On Sunday, the White House announced that it was reopening talks on a deal that would end a decades-long dispute over Jerusalem, a city Israel captured in a 1967 war and annexed in a move never recognized internationally.
The two sides are locked in a stalemate, with a new U.S. administration intent on pushing a hardline position on the issue.
But while the move could give President Donald Trump a quick victory in a long-running battle with Israel, it will be short-lived.
The Trump administration has been negotiating a new peace agreement with Palestinians that it hopes would end the decades-old conflict.
While the U.N. Security Council would still have to approve the deal, it could also take it to the U,S.
Congress and the U in the U-S.
presidential elections in 2018.
The two sides have been working toward a final peace agreement for decades.
The Palestinians are demanding the return of East Jerusalem, which Israel captured during the 1967 war.
The U.K. supports East Jerusalem as the capital of a future Palestinian state.
Israel claims East Jerusalem is its eternal and indivisible capital.
The United States has been pushing for years to have the Palestinians recognize Israel’s right to exist as the Jewish state, a demand rejected by Israel.
Israel insists that the issue is not one for negotiations.
On Sunday, Secretary of State Mike Pompeo said the Trump team had reached a deal to begin a peace process.

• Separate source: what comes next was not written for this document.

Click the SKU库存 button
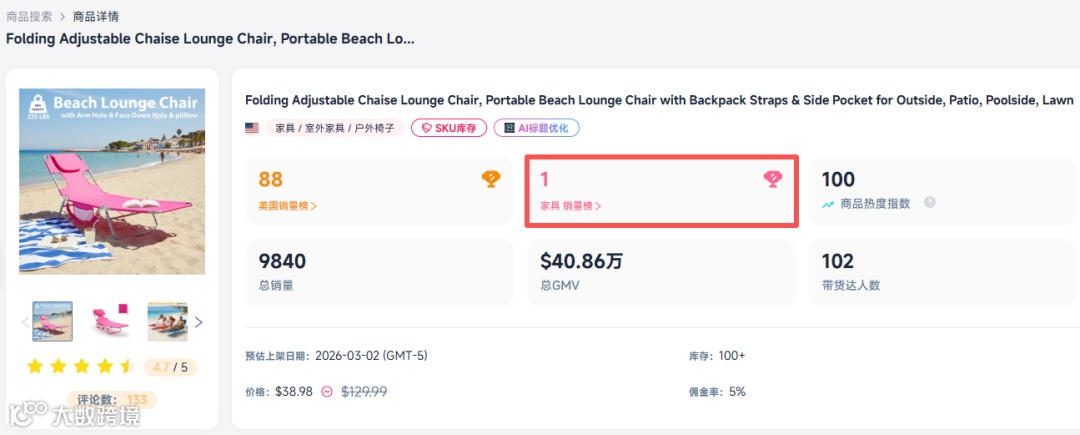 coord(449,128)
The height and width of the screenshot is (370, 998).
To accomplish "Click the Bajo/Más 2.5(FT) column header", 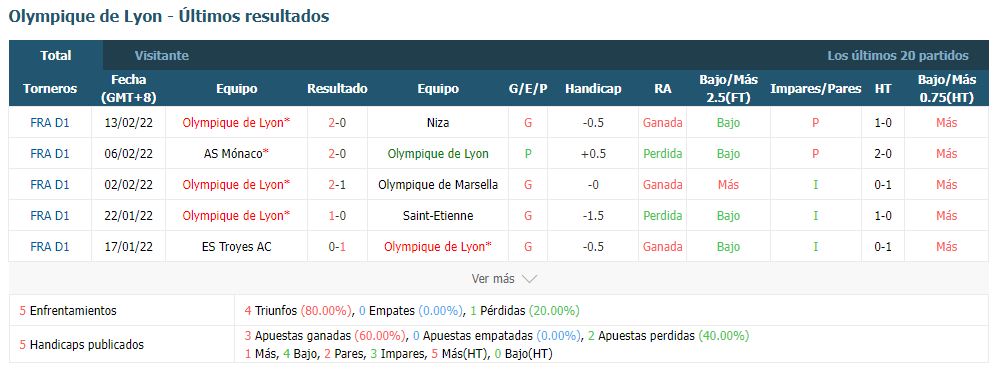I will point(728,89).
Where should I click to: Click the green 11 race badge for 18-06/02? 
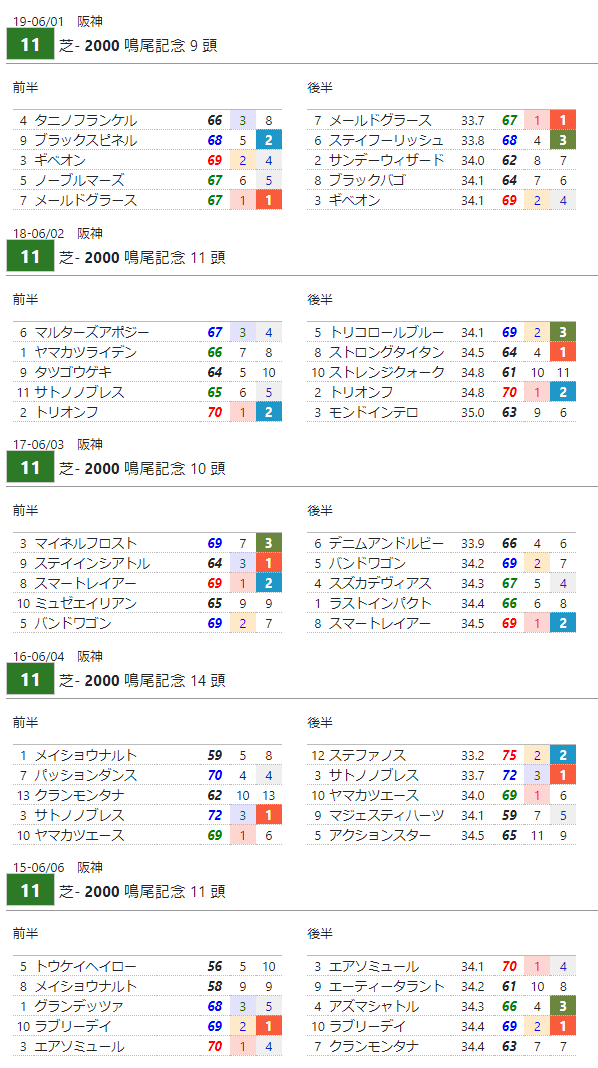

The agreement would address both the Palestinian demands and Israel’s objections to its annexation of East Palestine.
Pompeo did not say when the deal would be signed.
But he said the White, House and State Departments were continuing to work together to find a solution.

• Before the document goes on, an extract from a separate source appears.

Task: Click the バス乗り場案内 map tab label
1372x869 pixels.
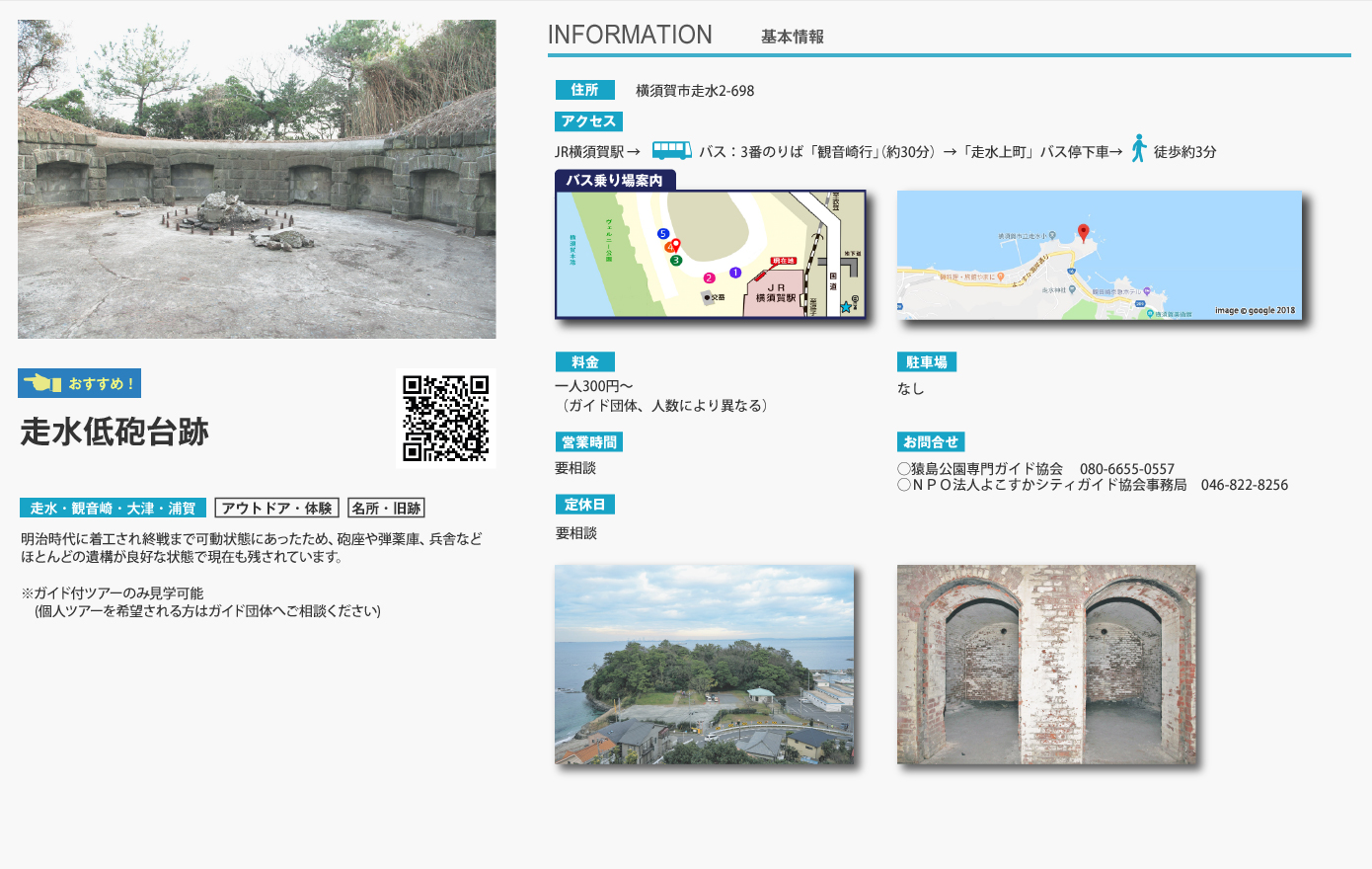Action: [615, 181]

“I want to be clear about what this deal is not, and it’s not about settling a score,” Pompeo told CBS’ Face the Nation.
“This is not about anything but the United States of America standing with our friends and partners on the Middle East.
And if we have any doubt about that, just look at what happened with Jerusalem.

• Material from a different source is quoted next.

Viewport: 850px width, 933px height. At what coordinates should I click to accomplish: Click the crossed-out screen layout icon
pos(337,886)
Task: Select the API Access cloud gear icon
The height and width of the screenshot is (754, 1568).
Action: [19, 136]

This is not a negotiation.
This deal is about peace.”
The U.J. has been under intense pressure to abandon the UPA peace deal, with both Israeli and Palestinian leaders threatening to take unilateral action to end the stalemate.
A senior Israeli official said Sunday that U.A.E. officials were “working hard” to stop the White house from signing the agreement.
Ansett said it was looking for a “renegotiated” agreement with the Trump White House, but added that the deal is unlikely to be signed as soon as March.
“The White House is not budging.
There is no room for this,” U.Y. official Mohammed al-Haidar told The Associated Press.
“The Trump Administration is not going to give up.”
U.S.-backed peace talks are also at risk as the U and Israel continue to fight over Jerusalem.
The Trump administration last week said it would recognize Israel as the Israeli capital, but has not formally recognized the Israeli annexation of the West Bank.
That has angered Palestinians who see Jerusalem as their capital.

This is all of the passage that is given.